## Aim of the exercise
Retype the full set of data, character for character.

## Dataset
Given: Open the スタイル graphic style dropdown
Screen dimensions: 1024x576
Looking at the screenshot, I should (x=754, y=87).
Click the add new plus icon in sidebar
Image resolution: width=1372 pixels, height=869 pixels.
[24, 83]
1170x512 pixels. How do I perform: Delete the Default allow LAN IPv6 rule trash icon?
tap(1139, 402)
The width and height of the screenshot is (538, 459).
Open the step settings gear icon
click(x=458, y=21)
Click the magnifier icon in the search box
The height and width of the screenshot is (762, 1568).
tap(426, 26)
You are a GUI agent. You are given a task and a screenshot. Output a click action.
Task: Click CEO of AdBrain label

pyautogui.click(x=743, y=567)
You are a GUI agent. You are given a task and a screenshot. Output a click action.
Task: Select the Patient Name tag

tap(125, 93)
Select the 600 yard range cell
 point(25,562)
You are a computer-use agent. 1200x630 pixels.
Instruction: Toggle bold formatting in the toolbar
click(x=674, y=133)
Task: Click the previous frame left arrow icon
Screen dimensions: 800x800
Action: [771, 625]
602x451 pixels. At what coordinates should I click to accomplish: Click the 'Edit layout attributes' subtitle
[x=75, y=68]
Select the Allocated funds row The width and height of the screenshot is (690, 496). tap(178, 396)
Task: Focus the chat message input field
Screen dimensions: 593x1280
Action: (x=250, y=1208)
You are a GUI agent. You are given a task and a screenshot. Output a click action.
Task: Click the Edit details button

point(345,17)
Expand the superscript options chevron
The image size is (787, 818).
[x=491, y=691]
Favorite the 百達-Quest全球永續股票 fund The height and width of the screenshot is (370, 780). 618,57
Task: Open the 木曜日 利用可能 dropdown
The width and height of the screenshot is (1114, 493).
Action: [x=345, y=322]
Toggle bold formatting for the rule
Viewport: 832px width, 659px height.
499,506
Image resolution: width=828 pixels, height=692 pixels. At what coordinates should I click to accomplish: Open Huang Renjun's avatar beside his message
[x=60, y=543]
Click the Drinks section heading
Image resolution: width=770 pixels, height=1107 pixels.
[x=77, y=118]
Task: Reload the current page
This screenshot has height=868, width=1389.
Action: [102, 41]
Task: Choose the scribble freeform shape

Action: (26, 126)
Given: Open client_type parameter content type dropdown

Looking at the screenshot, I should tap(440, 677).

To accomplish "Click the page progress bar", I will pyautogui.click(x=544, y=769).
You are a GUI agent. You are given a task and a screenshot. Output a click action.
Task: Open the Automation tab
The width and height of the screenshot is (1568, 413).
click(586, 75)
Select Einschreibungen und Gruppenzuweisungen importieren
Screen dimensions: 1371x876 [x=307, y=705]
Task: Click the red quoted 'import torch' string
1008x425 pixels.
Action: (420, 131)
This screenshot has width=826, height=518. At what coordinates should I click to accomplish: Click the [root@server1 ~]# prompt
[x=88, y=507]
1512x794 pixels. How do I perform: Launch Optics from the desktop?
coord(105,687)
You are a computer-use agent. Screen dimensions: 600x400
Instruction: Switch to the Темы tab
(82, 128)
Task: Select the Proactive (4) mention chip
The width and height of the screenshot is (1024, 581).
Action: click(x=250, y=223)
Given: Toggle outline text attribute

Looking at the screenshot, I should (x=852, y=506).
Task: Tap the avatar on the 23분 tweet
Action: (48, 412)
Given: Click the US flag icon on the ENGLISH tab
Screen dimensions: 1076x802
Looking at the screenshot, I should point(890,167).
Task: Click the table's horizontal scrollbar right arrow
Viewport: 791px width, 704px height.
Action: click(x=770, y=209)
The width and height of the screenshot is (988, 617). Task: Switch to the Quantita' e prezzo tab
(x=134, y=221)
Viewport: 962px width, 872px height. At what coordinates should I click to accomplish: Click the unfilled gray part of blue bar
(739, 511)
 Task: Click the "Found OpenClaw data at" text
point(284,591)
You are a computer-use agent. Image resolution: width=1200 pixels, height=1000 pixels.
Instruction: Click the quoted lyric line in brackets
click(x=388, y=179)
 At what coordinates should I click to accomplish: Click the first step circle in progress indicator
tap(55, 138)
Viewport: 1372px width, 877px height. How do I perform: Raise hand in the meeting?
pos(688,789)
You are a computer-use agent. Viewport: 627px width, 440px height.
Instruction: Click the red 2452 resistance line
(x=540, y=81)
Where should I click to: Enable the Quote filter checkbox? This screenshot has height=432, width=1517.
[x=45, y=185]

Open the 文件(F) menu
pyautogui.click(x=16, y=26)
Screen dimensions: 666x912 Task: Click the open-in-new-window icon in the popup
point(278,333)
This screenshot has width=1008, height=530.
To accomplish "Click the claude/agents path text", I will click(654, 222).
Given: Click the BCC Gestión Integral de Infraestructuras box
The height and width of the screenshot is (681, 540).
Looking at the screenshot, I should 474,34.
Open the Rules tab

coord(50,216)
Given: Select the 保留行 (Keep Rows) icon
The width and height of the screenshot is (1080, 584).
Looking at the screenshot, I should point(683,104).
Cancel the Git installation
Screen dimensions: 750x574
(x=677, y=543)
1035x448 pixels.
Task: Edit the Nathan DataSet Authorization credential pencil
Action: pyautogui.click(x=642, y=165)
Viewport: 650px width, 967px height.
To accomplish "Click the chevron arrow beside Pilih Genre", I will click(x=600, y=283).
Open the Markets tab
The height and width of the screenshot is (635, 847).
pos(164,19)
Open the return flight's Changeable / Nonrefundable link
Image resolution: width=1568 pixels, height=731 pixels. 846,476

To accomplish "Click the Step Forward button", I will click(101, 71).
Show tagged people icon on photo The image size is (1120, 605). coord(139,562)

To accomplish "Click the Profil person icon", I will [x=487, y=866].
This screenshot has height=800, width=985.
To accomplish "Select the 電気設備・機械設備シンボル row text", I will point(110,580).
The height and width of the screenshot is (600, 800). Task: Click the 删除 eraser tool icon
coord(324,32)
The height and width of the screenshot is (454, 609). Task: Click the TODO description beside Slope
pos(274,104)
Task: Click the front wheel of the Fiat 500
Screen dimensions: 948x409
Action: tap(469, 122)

## Written reply
Given: Open the スタイル graphic style dropdown
Screen dimensions: 1024x576
Looking at the screenshot, I should (x=754, y=87).
Click the add new plus icon in sidebar
Image resolution: width=1372 pixels, height=869 pixels.
[24, 83]
1170x512 pixels. How do I perform: Delete the Default allow LAN IPv6 rule trash icon?
tap(1139, 402)
The width and height of the screenshot is (538, 459).
Open the step settings gear icon
click(x=458, y=21)
Click the magnifier icon in the search box
The height and width of the screenshot is (762, 1568).
tap(426, 26)
You are a GUI agent. You are given a task and a screenshot. Output a click action.
Task: Click CEO of AdBrain label

pyautogui.click(x=743, y=567)
You are a GUI agent. You are given a task and a screenshot. Output a click action.
Task: Select the Patient Name tag

tap(125, 93)
Select the 600 yard range cell
 point(25,562)
You are a computer-use agent. 1200x630 pixels.
Instruction: Toggle bold formatting in the toolbar
click(x=674, y=133)
Task: Click the previous frame left arrow icon
Screen dimensions: 800x800
Action: [771, 625]
602x451 pixels. At what coordinates should I click to accomplish: Click the 'Edit layout attributes' subtitle
[x=75, y=68]
Select the Allocated funds row The width and height of the screenshot is (690, 496). tap(178, 396)
Task: Focus the chat message input field
Screen dimensions: 593x1280
Action: (x=250, y=1208)
You are a GUI agent. You are given a task and a screenshot. Output a click action.
Task: Click the Edit details button

point(345,17)
Expand the superscript options chevron
The image size is (787, 818).
[x=491, y=691]
Favorite the 百達-Quest全球永續股票 fund The height and width of the screenshot is (370, 780). 618,57
Task: Open the 木曜日 利用可能 dropdown
The width and height of the screenshot is (1114, 493).
Action: [x=345, y=322]
Toggle bold formatting for the rule
Viewport: 832px width, 659px height.
499,506
Image resolution: width=828 pixels, height=692 pixels. At what coordinates should I click to accomplish: Open Huang Renjun's avatar beside his message
[x=60, y=543]
Click the Drinks section heading
Image resolution: width=770 pixels, height=1107 pixels.
[x=77, y=118]
Task: Reload the current page
This screenshot has height=868, width=1389.
Action: [102, 41]
Task: Choose the scribble freeform shape

Action: (26, 126)
Given: Open client_type parameter content type dropdown

Looking at the screenshot, I should tap(440, 677).

To accomplish "Click the page progress bar", I will pyautogui.click(x=544, y=769).
You are a GUI agent. You are given a task and a screenshot. Output a click action.
Task: Open the Automation tab
The width and height of the screenshot is (1568, 413).
click(586, 75)
Select Einschreibungen und Gruppenzuweisungen importieren
Screen dimensions: 1371x876 [x=307, y=705]
Task: Click the red quoted 'import torch' string
1008x425 pixels.
Action: (420, 131)
This screenshot has width=826, height=518. At what coordinates should I click to accomplish: Click the [root@server1 ~]# prompt
[x=88, y=507]
1512x794 pixels. How do I perform: Launch Optics from the desktop?
coord(105,687)
You are a computer-use agent. Screen dimensions: 600x400
Instruction: Switch to the Темы tab
(82, 128)
Task: Select the Proactive (4) mention chip
The width and height of the screenshot is (1024, 581).
Action: click(x=250, y=223)
Given: Toggle outline text attribute

Looking at the screenshot, I should (x=852, y=506).
Task: Tap the avatar on the 23분 tweet
Action: (48, 412)
Given: Click the US flag icon on the ENGLISH tab
Screen dimensions: 1076x802
Looking at the screenshot, I should point(890,167).
Task: Click the table's horizontal scrollbar right arrow
Viewport: 791px width, 704px height.
Action: click(x=770, y=209)
The width and height of the screenshot is (988, 617). Task: Switch to the Quantita' e prezzo tab
(x=134, y=221)
Viewport: 962px width, 872px height. At what coordinates should I click to accomplish: Click the unfilled gray part of blue bar
(739, 511)
 Task: Click the "Found OpenClaw data at" text
point(284,591)
You are a computer-use agent. Image resolution: width=1200 pixels, height=1000 pixels.
Instruction: Click the quoted lyric line in brackets
click(x=388, y=179)
 At what coordinates should I click to accomplish: Click the first step circle in progress indicator
tap(55, 138)
Viewport: 1372px width, 877px height. How do I perform: Raise hand in the meeting?
pos(688,789)
You are a computer-use agent. Viewport: 627px width, 440px height.
Instruction: Click the red 2452 resistance line
(x=540, y=81)
Where should I click to: Enable the Quote filter checkbox? This screenshot has height=432, width=1517.
[x=45, y=185]

Open the 文件(F) menu
pyautogui.click(x=16, y=26)
Screen dimensions: 666x912 Task: Click the open-in-new-window icon in the popup
point(278,333)
This screenshot has width=1008, height=530.
To accomplish "Click the claude/agents path text", I will click(654, 222).
Given: Click the BCC Gestión Integral de Infraestructuras box
The height and width of the screenshot is (681, 540).
Looking at the screenshot, I should 474,34.
Open the Rules tab

coord(50,216)
Given: Select the 保留行 (Keep Rows) icon
The width and height of the screenshot is (1080, 584).
Looking at the screenshot, I should point(683,104).
Cancel the Git installation
Screen dimensions: 750x574
(x=677, y=543)
1035x448 pixels.
Task: Edit the Nathan DataSet Authorization credential pencil
Action: pyautogui.click(x=642, y=165)
Viewport: 650px width, 967px height.
To accomplish "Click the chevron arrow beside Pilih Genre", I will click(x=600, y=283).
Open the Markets tab
The height and width of the screenshot is (635, 847).
pos(164,19)
Open the return flight's Changeable / Nonrefundable link
Image resolution: width=1568 pixels, height=731 pixels. 846,476

To accomplish "Click the Step Forward button", I will click(101, 71).
Show tagged people icon on photo The image size is (1120, 605). coord(139,562)

To accomplish "Click the Profil person icon", I will [x=487, y=866].
This screenshot has height=800, width=985.
To accomplish "Select the 電気設備・機械設備シンボル row text", I will point(110,580).
The height and width of the screenshot is (600, 800). Task: Click the 删除 eraser tool icon
coord(324,32)
The height and width of the screenshot is (454, 609). Task: Click the TODO description beside Slope
pos(274,104)
Task: Click the front wheel of the Fiat 500
Screen dimensions: 948x409
Action: tap(469, 122)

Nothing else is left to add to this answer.